Messaging Shifts to Reducing Severe Illness
Initially, in 2021, the Queensland Government closed the state’s borders and encouraged people to get vaccinated against COVID-19. They aimed to reopen the borders once 80 percent of the population was vaccinated, with the goal of stopping the virus’s spread and safeguarding vulnerable citizens.However, when the borders reopened after reaching the target, COVID-19 cases surged instead of decreasing. When it became clear that the vaccines didn’t entirely prevent infection or transmission, the focus of the messaging shifted to highlight the vaccines’ effectiveness in reducing severe illness and death.
Pfizer Dismisses Concerns Over Vaccine Mandates
The news of the deaths follows a parliamentary inquiry into the COVID-19 mandates heard from the Australian heads of Pfizer Australia that the vaccine mandates coerced Australians into getting vaccinated for COVID-19, saying they had a choice.Appearing before an Australian senate inquiry into the COVID-19 vaccine mandates, Pfizer Country Medical Director Dr. Krishan Thiru and Dr. Brian Hewitt, the head of Regulatory Sciences for Pfizer, dismissed concerns of senators that Australians had been coerced into getting the COVID-19 vaccine.
“I believe firmly that nobody was forced to have a vaccine,” Dr. Thiru said.
“Mandates for vaccine requirements are determined by governments and health authorities. I believe everybody was offered an opportunity to get a vaccine or not get a vaccine. I don’t believe that anybody was forced to take a vaccine.”
Meanwhile, Dr.

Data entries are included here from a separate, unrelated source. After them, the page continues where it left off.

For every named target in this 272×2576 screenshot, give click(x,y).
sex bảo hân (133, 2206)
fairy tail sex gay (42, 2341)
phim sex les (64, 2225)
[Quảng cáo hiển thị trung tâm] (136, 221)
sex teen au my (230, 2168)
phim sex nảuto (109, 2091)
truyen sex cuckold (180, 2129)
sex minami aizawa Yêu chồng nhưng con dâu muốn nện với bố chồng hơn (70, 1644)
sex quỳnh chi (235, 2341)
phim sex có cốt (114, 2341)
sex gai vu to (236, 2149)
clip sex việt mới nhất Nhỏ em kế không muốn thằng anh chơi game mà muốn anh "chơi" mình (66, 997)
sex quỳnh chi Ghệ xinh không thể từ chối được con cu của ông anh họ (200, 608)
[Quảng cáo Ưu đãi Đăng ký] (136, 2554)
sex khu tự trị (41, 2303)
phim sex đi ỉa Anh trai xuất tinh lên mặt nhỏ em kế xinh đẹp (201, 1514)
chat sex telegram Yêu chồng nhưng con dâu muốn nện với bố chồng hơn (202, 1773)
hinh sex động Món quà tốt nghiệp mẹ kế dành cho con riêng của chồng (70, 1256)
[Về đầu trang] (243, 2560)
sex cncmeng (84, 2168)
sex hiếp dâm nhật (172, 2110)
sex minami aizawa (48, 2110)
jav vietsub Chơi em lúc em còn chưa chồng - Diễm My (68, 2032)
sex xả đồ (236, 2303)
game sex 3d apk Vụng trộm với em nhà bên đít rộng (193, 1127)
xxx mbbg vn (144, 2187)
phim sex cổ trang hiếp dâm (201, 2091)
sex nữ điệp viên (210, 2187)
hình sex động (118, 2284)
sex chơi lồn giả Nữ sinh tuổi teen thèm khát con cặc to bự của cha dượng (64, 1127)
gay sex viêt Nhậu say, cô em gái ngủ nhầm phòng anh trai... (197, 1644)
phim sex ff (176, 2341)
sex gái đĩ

Hewitt, when asked if he believed Australians in states that were subject to large-scale mandates—like Western Australia or Victoria—were not forced into getting the shot even when they found they were unable to earn a living without receiving a vaccination, replied he did not believe mandates compelled individuals into vaccinating.
“The mandates for vaccine requirements are determined by governments and health authorities. I don’t believe that the mandates actually forced individuals to get vaccinations,” he said.